In our reading today, Jesus gives His disciples a warning, but it’s not one that they would have expected. The scribes and Pharisees were a deeply respected group of religious leaders who were experts in the law that governed the lives of God’s chosen people. If anyone knew how to walk with God in righteousness, it was supposedly these individuals.
And yet Jesus warns His disciples to beware the scribes and Pharisees, going even as far as to say that they are woeful in their faith. Why would Jesus urge His disciples to be wary of this highly respected group? Because their righteousness was only skin deep. It was a facade, and while their showmanship may have fooled the public, it did not fool Jesus. What Jesus saw in these scribes can be summed up in this way: underneath the long prayers and the long robes, they were spiritually poor.

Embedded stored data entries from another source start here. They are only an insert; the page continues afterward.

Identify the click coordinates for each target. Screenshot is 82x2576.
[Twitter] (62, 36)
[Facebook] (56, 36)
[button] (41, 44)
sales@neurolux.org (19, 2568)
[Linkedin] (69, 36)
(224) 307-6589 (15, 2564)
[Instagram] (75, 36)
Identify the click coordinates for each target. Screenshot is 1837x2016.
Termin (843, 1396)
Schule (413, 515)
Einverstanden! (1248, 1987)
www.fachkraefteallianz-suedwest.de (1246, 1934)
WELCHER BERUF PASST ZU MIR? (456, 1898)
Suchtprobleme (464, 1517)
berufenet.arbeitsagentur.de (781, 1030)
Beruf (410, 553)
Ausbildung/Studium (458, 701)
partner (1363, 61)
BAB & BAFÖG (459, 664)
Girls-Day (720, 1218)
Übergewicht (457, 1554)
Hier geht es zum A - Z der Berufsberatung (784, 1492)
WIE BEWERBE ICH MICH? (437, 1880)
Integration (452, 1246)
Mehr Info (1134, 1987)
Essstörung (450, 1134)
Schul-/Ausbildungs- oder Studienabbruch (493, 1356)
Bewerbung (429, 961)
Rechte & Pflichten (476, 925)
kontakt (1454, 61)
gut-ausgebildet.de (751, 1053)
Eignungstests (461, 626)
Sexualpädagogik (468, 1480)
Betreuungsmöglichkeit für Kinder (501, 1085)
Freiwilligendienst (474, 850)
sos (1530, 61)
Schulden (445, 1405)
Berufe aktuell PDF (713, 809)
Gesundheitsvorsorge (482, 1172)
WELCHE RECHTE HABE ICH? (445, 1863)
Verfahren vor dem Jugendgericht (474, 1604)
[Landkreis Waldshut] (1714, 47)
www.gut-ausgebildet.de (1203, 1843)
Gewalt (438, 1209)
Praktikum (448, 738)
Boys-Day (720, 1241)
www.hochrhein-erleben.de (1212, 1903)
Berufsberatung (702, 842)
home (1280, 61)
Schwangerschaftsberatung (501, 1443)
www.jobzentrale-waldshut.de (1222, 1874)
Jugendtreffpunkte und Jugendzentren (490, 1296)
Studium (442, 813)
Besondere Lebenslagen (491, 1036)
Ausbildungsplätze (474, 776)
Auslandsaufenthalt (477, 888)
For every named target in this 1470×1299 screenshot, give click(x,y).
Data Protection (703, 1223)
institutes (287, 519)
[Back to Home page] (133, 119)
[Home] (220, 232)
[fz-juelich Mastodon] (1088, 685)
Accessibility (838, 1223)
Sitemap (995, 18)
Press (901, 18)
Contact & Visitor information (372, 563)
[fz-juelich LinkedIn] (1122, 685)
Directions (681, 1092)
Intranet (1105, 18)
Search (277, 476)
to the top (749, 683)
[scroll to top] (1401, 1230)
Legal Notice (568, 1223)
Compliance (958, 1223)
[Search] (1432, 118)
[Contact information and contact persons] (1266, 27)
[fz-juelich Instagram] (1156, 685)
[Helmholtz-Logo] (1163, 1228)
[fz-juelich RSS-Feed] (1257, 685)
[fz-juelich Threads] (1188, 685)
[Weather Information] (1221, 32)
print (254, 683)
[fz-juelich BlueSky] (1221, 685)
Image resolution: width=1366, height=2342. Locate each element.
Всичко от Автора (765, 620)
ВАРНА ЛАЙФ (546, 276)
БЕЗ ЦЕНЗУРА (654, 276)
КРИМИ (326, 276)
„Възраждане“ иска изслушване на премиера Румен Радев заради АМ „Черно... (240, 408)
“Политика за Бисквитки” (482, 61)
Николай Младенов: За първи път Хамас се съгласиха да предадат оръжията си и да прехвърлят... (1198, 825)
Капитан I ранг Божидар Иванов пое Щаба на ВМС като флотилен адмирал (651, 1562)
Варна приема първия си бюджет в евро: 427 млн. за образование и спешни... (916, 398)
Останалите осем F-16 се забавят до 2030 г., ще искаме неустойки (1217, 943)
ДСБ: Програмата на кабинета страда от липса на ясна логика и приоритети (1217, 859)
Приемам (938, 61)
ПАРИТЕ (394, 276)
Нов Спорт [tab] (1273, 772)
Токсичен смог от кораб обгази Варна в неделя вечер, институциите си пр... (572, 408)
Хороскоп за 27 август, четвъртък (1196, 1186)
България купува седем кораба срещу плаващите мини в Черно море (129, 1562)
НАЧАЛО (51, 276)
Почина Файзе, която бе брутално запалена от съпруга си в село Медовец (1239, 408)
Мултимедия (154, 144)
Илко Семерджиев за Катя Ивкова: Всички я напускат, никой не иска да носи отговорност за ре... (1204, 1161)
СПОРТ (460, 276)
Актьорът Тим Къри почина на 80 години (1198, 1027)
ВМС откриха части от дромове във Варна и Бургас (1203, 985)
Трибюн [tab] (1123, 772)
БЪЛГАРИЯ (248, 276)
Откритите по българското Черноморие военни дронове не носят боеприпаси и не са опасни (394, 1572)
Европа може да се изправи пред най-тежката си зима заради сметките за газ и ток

The scribes did not know that they had innate value in the eyes of God and were deeply loved by God—so they needed the praise and adoration of others. That’s spiritual poverty.
The scribes did not feel content with the ways God provided for them, nor did they feel like they could trust Him for their daily needs, so they had to scheme how to take what they needed from others. That’s spiritual poverty.
And because the scribes were so empty on the inside and because they had no firm foundation upon which they could stand, when they prayed, they had to make it a show and a pretense because there was no authentic connection with God to engage in prayer. That’s spiritual poverty.
All of this came from a deep spiritual poverty.
And while we may not do the exact things that Jesus observes in the scribes, there are ways in which that same spiritual poverty can surface in our lives.
So what can we do? We lay before the Lord the entirety of our lives—the good, the bad, and the ugly—and we say, “Lord, more than anything right now, I need you.” The worst thing we could do is hide our inner struggles from God and the world, covering them up through the pretense of outward righteousness. That road only leads to greater shame and isolation. No, we are invited by Christ to be honest with Him and allow His grace to restore our standing with the Father. As Jesus says, “Whoever exalts himself will be humbled, and whoever humbles himself will be exalted” (Matthew 23:12).